The report recaps last year’s enforcement actions related to fair lending, including an action against Trident Mortgage Company for alleged unlawful discrimination on the basis of race, color or national origin.

The CFPB also referred five matters to the U.S. Department of Justice related to discrimination as defined by the Equal Credit Opportunity Act (ECOA).
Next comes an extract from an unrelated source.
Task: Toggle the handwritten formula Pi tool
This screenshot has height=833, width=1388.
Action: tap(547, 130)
This included four matters related to redlining and one matter related to allegedly discriminatory underwriting.

The report also highlighted the CFPB’s rulemaking activities during 2022.

“During 2022, the CFPB continued to make progress on the small business lending data collection rulemaking required by Congress under Section 1071 of the Dodd-Frank Act and participated in an interagency rulemaking to implement quality control standards for automated valuation models (AVMs),” the report states. “Under HMDA (Regulation C), the CFPB also issued a final rule amending the official commentary regarding the asset-size exemption threshold and a technical amendment regarding the coverage threshold for closed-end mortgage loans.”
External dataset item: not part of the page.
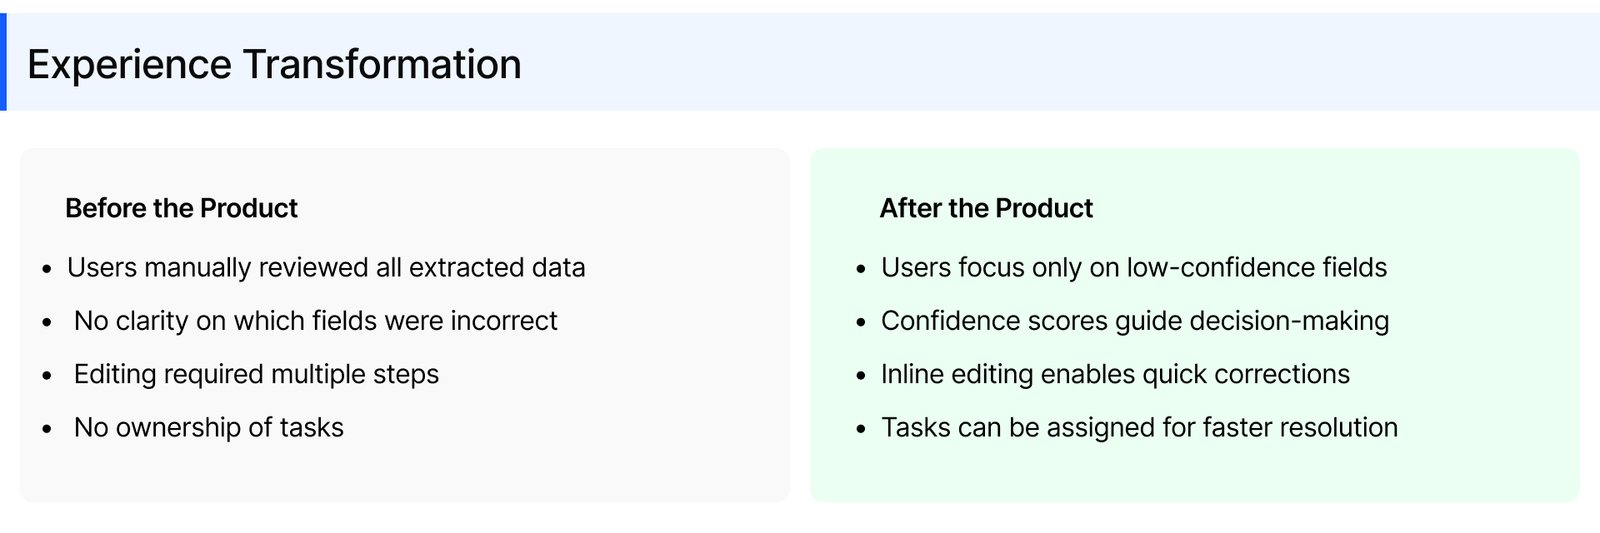Click bullet dot before 'Confidence scores guide'

tap(861, 323)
The CFPB also issued guidance on subjects that include the use of algorithms in credit decisions; an advisory opinion affirming that ECOA bars lenders from discriminating against applicants after they have received a loan and not just during the application process; and its “Supervisory Highlights” report, which includes a special section devoted to student loan servicing.

In addition, the report outline’s the CFPB’s efforts in stakeholder engagement; requests for information including streamlining the mortgage refinancing process; and various reports and interagency activities undertaken by the Bureau in 2022.

In the report’s section on the future of fair lending, the CFPB states that it will remain “especially” focused on the increasing prevalence of technology in the consumer financial services marketplace.

“The CFPB is keenly focused on the risks that these technologies present to individual consumers, small businesses, communities, and the market as a whole,” the report states. “Big tech platforms, with their vast consumer surveillance and data harvesting infrastructure, have the potential to undermine fairness and competition. Some of these platforms are collecting and monetizing highly sensitive consumer data, including the types of data that are not appropriate to use in the context of a credit decision.”

As a result, the CFPB states it will “remain vigilant” in observing the emerging risks and will encourage “innovation that follows the law, promotes competitive markets, and delivers long-term benefits to consumers and small businesses in the form of sustainable financial products and services.”